Structuring the Application - Screen Changes vs. Screens with Multiple Areas

At the beginning of the design process, you need to decide about the basic type of your application. There are two choices, though mixtures between them are quite common:

  • Applications with screen changes
    • No or only few different areas on one screen/page
    • Provides simple, sequential navigation
  • Applications using screens with multiple areas
    • Few or no changes of the main screens/pages, several areas with lot of interaction between them
    • Provides stable context

Until the Enjoy Release, transactions in the SAP System have been characterized by relatively static screen sequences. Typically, users had to enter an application via an entry screen, only to be confronted with series of deeply-nested data entry screens that had to be handled consecutively. See Structure of R/3 System.

Starting with the Enjoy Release, a new design pattern has emerged. For certain types of applications, the sequences have been replaced by so-called single-screen transactions, where all transaction areas can be accessed without changing screens. This design represents a thorough overhaul of the existing applications, and thus requires some new and sometimes unusual redesign techniques.

Although in the history of designing R/3 transactions there has been a change towards single-screen transcations, both paradigms are still valid and both paradigms will be still in use. Which paradigm is the suitable one depends on the tasks and the users of your apllication as well as the structure and volume of the data.
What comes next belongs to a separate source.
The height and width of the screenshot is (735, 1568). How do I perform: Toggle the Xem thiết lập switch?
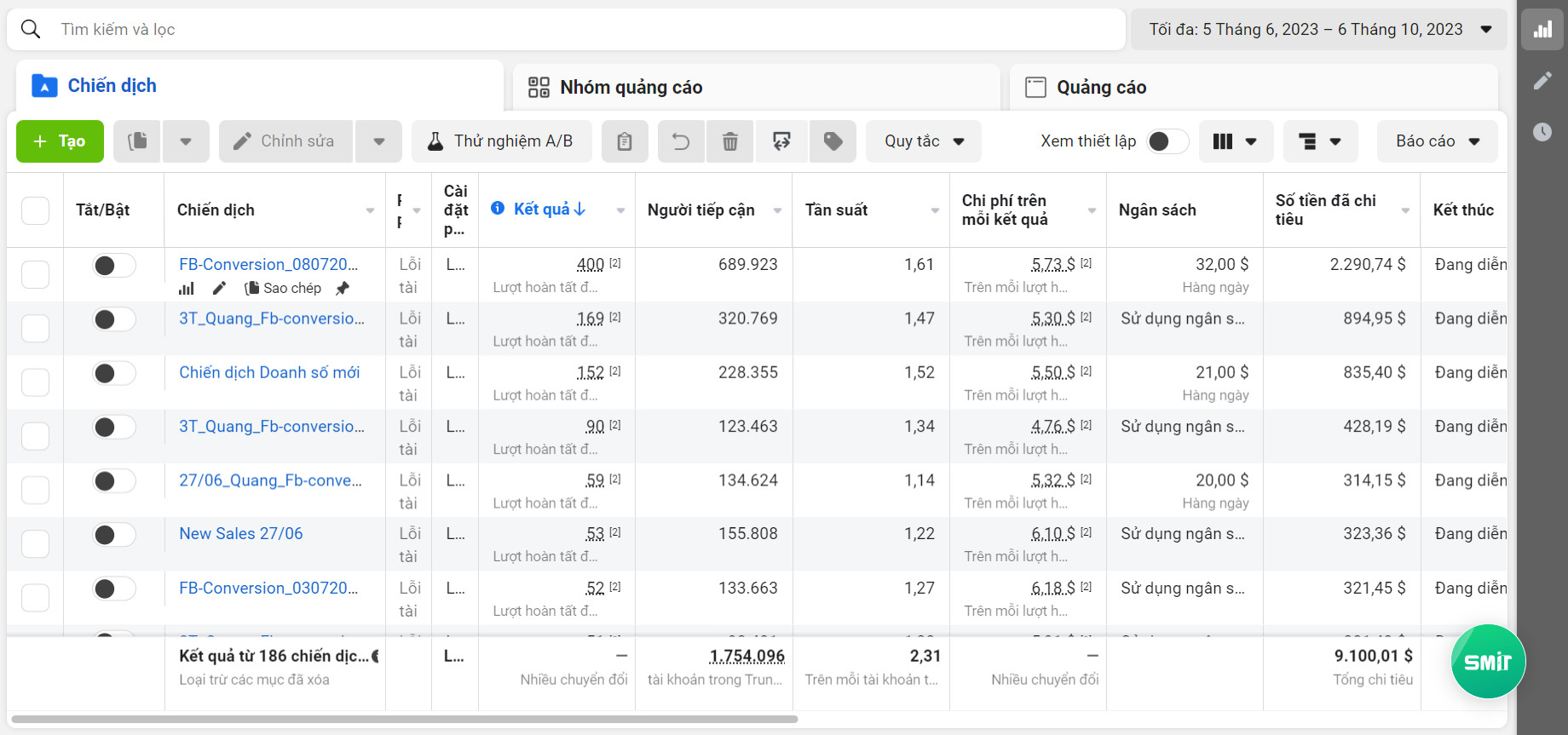point(1167,141)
The following tables provide criteria for selecting the basic type or structure for an application.

 

Tasks

Criterion Screen Changes Screen with Multiple Areas
Duration of Processing long short
Changes of Processed Objects few often
Detail View seldom needed often needed
Views only one view at a time needed views needed in parallel (e.g. overview and details needed in parallel)

 

Users

Criterion Screen Changes Screen with Multiple Areas
Casual User guidance through wizard,
simple rules for screen sequences
only if simple and understandable
Expert yes, if guidance is useful complex screens possible/needed

 

Data

Criterion Screen Changes Screen with Multiple Areas
Structure flat (list) hierarchical data structure (e.g. overview and details)
Volume wide tables,
large number of fields (forms)
narrow tables,
small number of fields (forms)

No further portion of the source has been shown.